I recently presented at the California Council on Gerontology and Geriatrics (Fostering Active and Purposeful Aging: a California Journey) and briefly touched on the relationship of the creative process to learning and how the arts can be beneficial to the process of aging (that is from birth on)

WHY Arts!

This is the first part of understanding the value of the creative process (as it manifests in the arts) in healthy and purposeful aging

Context

The Bureau of Labor Statistics estimated that 33 million boomers vacated jobs primarily in the fields of teaching, administration, library science, non-profits. These retirees may be looking for new sources of purpose and meaningful involvement which is one way to combat the ageist messages they have been exposed to for most of their lives. They constitute a rich fund of social capital with potentially great benefits to society. It is therefore important for both the community and the individual that retirees do not believe the destructive attitudes toward aging called ageism – as in “over the hill”, “ you can’t teach old dogs new tricks” and so on.

How the Arts can be involved.

I refer to the Arts in the broadest sense, for example including writing, cooking, dancing, music and singing, to those subjects usually considered to be Art.

There is a common misperception that the world is divided into artists and non-artists; and “real” artists are defined as only those whose work commands large sums of money.

In fact the arts are broader and more integrated into human experience than many realize. Fritjof Capra in The Systems View of Life describes how creativity is inherent in all forms of life and how discoveries in the 1990s mean that “art was an integral part of the evolution of modern humans from the very beginning”.

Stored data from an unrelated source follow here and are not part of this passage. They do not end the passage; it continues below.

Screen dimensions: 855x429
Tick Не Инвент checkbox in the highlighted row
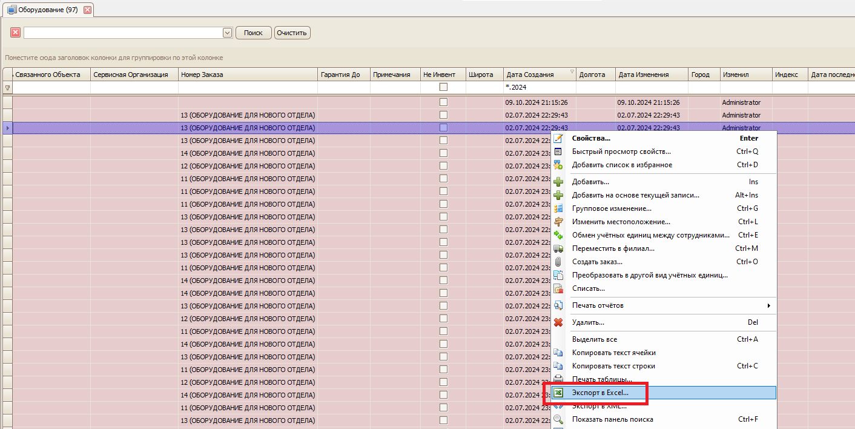443,128
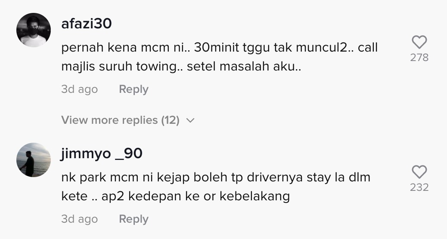Image resolution: width=447 pixels, height=239 pixels.
Task: Click the word 'majlis' in first comment
Action: tap(78, 67)
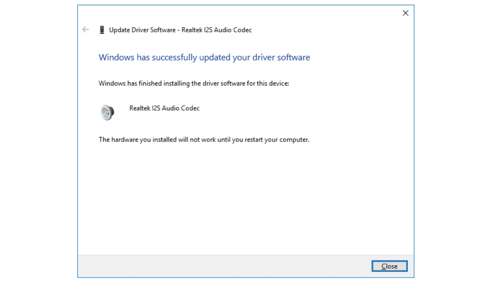This screenshot has width=490, height=283.
Task: Click 'Realtek I2S Audio Codec' in the title line
Action: click(x=217, y=30)
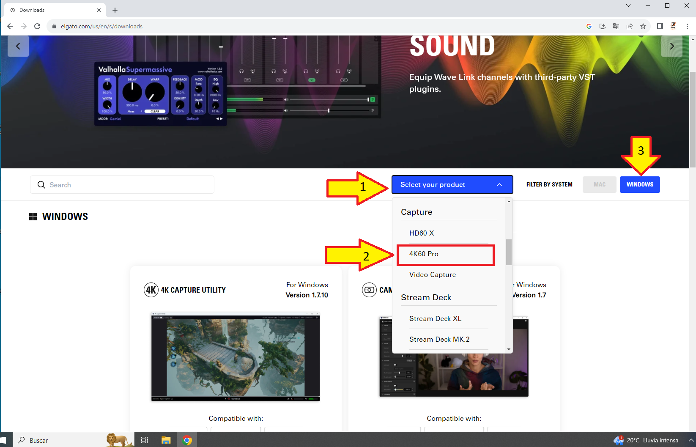The height and width of the screenshot is (447, 696).
Task: Pick Stream Deck XL from the list
Action: point(435,318)
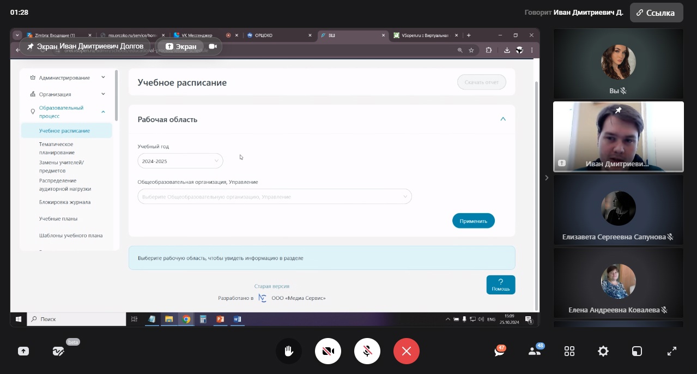Select Учебные планы in the sidebar

pyautogui.click(x=58, y=219)
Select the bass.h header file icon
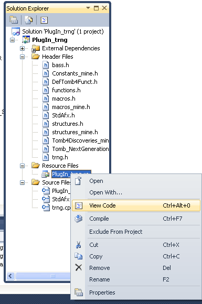Viewport: 202px width, 304px height. tap(46, 65)
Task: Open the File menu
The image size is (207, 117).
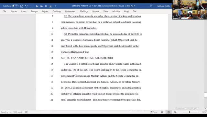Action: click(x=4, y=11)
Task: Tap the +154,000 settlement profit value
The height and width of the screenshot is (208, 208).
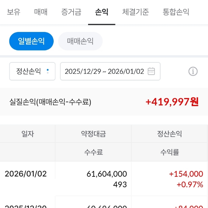Action: pos(186,174)
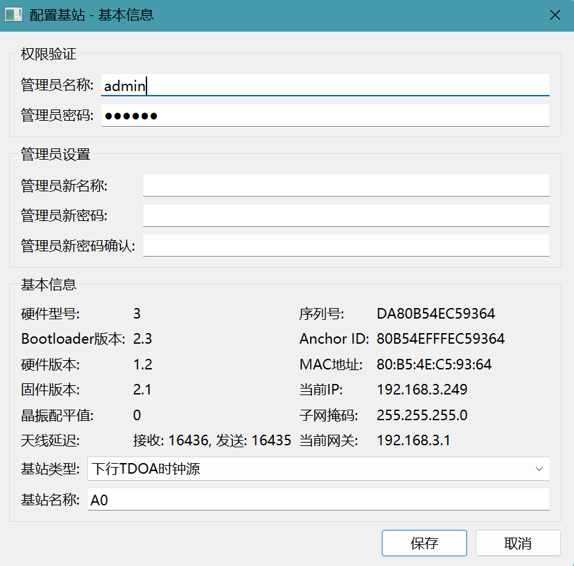Click the 固件版本 value 2.1
The height and width of the screenshot is (566, 574).
pos(143,390)
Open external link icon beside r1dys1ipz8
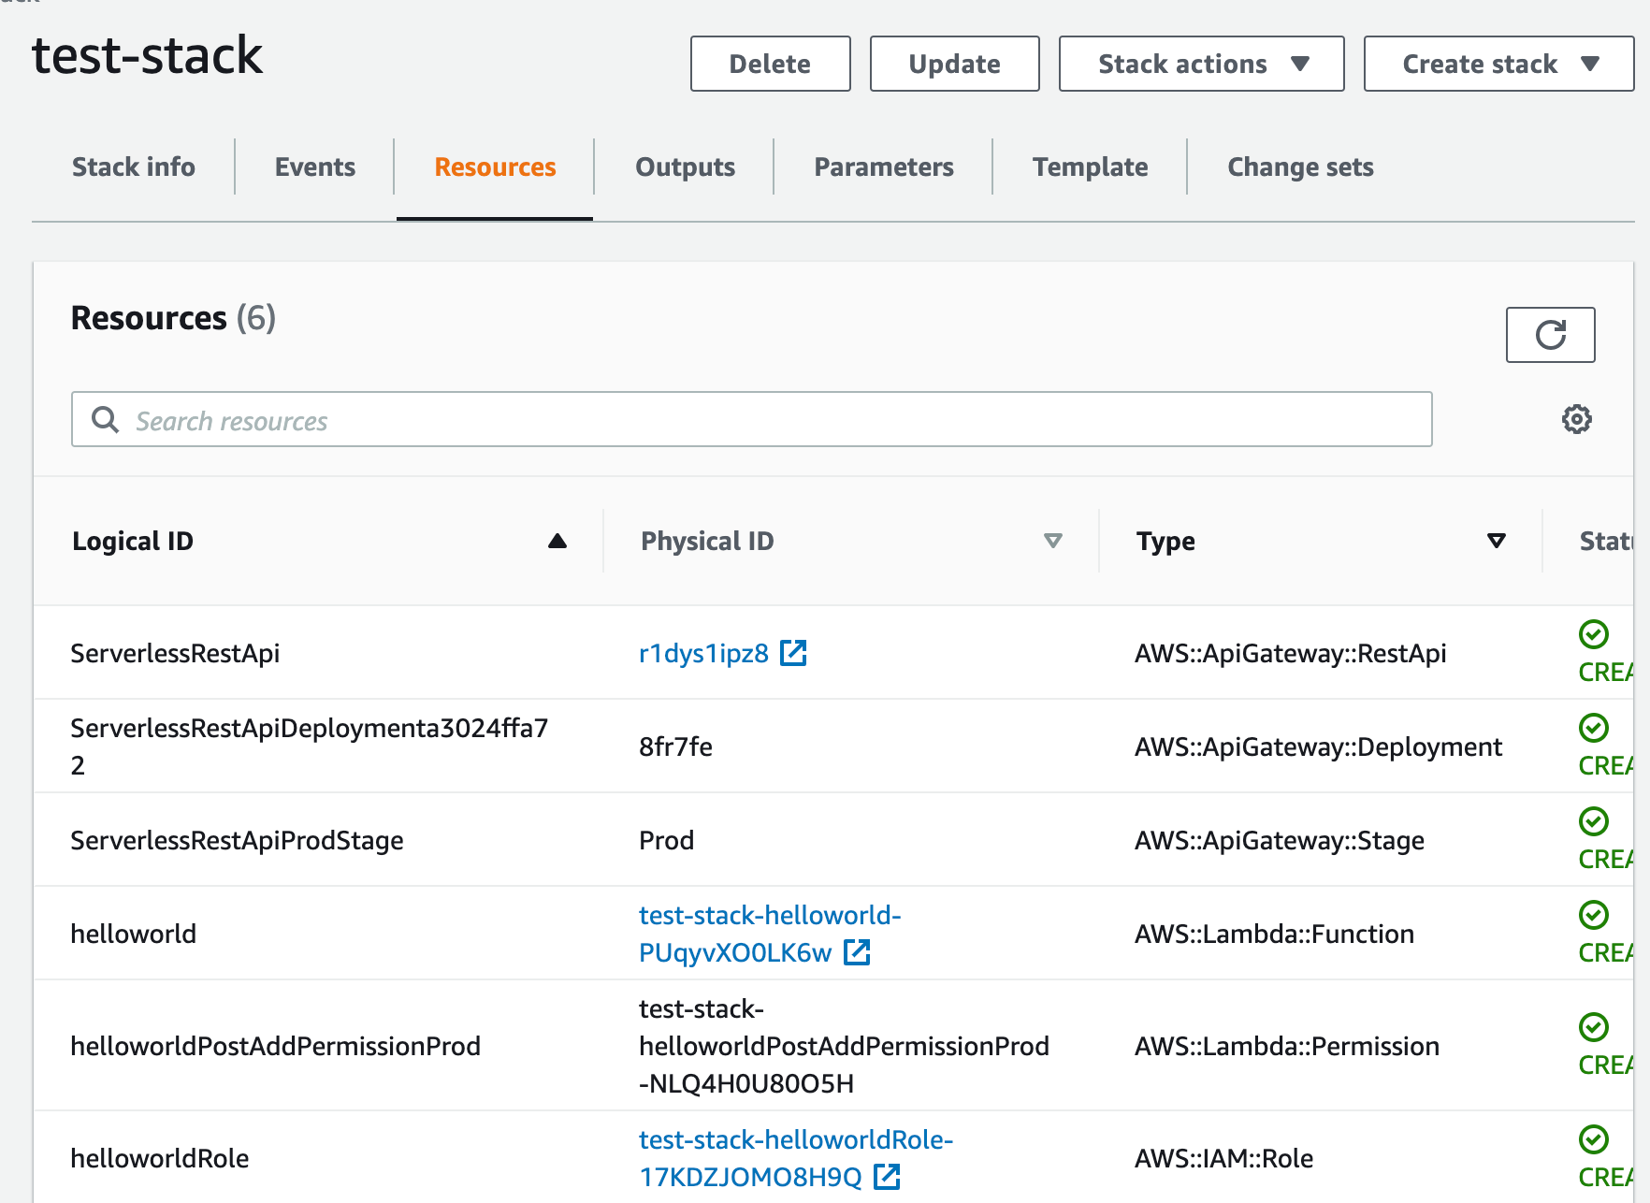This screenshot has width=1650, height=1203. [x=793, y=653]

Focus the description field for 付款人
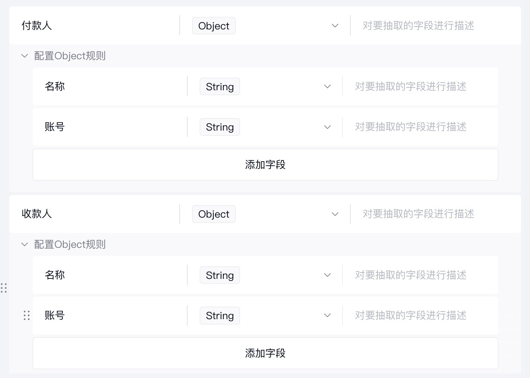[x=435, y=26]
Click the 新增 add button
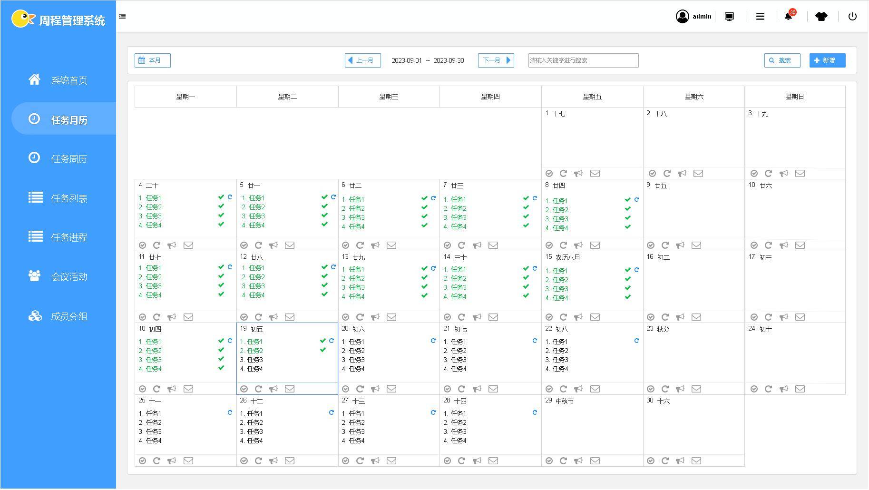 coord(827,60)
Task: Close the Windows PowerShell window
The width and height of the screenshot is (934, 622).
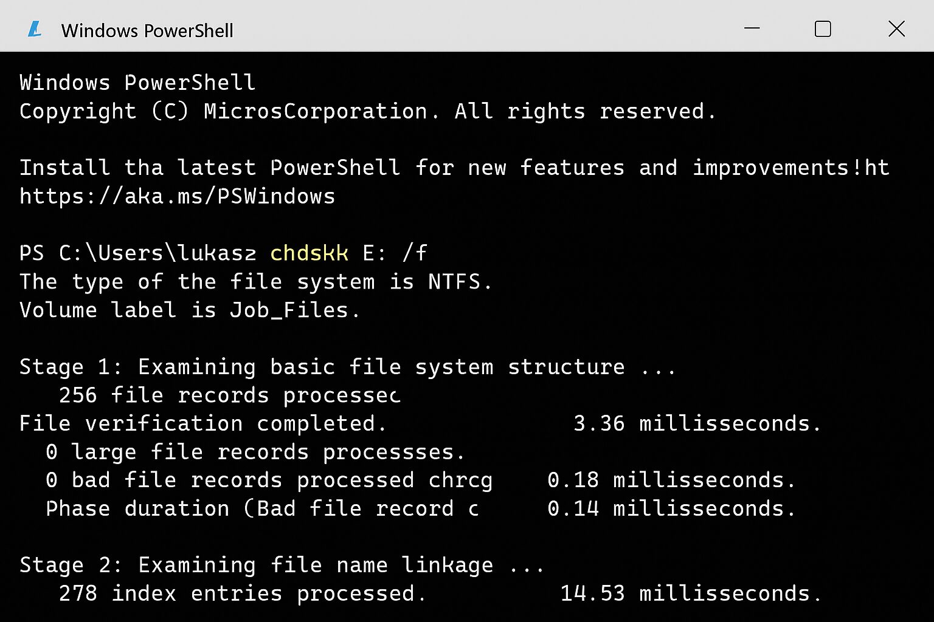Action: pos(896,29)
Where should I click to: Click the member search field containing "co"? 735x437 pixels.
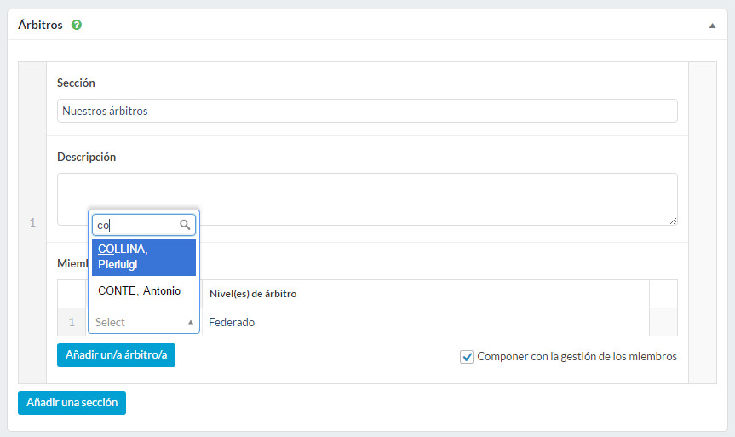pyautogui.click(x=136, y=225)
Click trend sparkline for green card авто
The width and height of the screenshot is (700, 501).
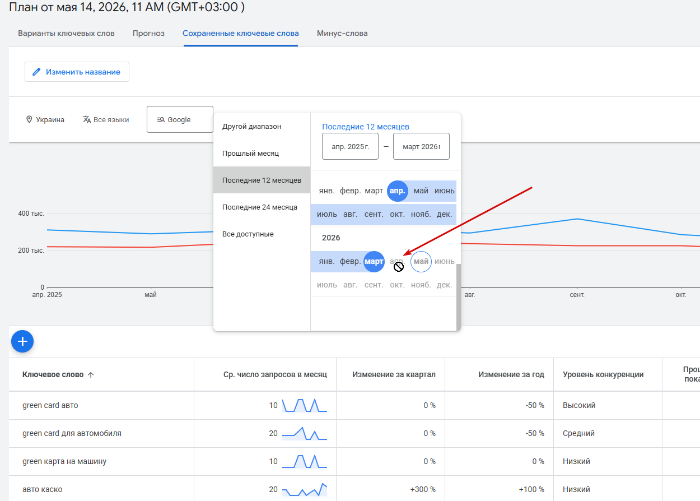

How is this? Let’s explore the modern human. All children draw. In the 1960’s Rhoda Kellog (Analyzing Childrens’ Art) recorded that children in all societies draw, whether it is using sticks to make marks in the dust, using hands to move food into lines and shapes or crayons and brushes on paper. Viktor Lowenfeld connects Creative and Mental Growth in his work of the same name. Howard Gardener and John Dewey also recognize the connections between creativity and human development. Elliot Eisner describes the non-verbal ways of taking in and processing information and how this results in ways of knowing different from those associated with language. In other words we learn and grow during the creative process. Learning feeds the imagination and spirals into higher levels of understanding, continuing growth and skill-building throughout life even when cognition and language are impaired. Finding purpose and a new meaning involves learning.

The artistic process involves and enhances skills that are useful in daily life in all kinds of non-arts ways. It is important then to lay out the parallels between components of the creative process and life-skills. They are:

  • Problem solving
  • observational skills
  • planning
  • collaborating
  • appropriating and incorporating ideas
  • Expression
  • inventing new ideas and sensibilities testing
  • risk-taking & consequently increased confidence
  • exploring self – potential, unresolved issues, fears, dreams.

That last point is developed further by Peter London  who describes in No More Second-hand Art

The artistic process is more than a collection of crafted things; it is more than the process of making those things. It is the chance to encounter dimensions of inner being and to discover deep rewarding patterns of meaning”.

and we also note that actual involvement in the creative process grows exponentially. Dr Gene Cohen studied the effects of involvement in arts programs for seniors at community centers. Those

“involved in creative arts programs develop a mounting sense of control and mastery. This leads to feelings of empowerment, which spread to other areas of life and have positive impact on physical and emotional health.” (Gene Cohen, M.D. Ph.D.)Underlines mine.

We observe that the arts provide a common-ground where the boundaries of language, culture, age are transcended and the whole person is involved. Acts of creation and expression align our different ways of knowing; they provide bridges from inner worlds to outer, integrating the spiritual, psychological, emotional, social and physical.

The results of involvement in arts programs for seniors

….  point to powerful positive intervention effects of these community-based art programs run by professional artists. They point to true health promotion and disease prevention effects. In that they also show stabilization and actual increase in community-based activities in general among those in the cultural programs, they reveal a positive impact on maintaining independence and on reducing dependency. This latter point demonstrates that these community-based cultural programs for older adults appear to be reducing risk factors that drive the need for long-term care.  (Gene Cohen, M.D., Ph.D.)

The ARTS in the broadest sense embedded in the context of the whole person in community and a larger network of partners are beneficial.

 

The leading image is an abstract art design dictated by a frail elder to an artist. The artist gave the maquette to a team of older crafts people who constructed a translucent 6ft x 4ft banner  as part of the  Elder Banner Project. This and all the other banners were displayed around a hospital and at a San Francisco City Arts Festival. The objective was to dispaly the beauty and, through the eye-catching work, to bring attention to the people who were isolated, home-bound and invisible. This artist was a quadriplegic whose days were transformed even though he could not move his body and was often in pain; because of his work with artists he spent his time joyfully designing many beautiful banners.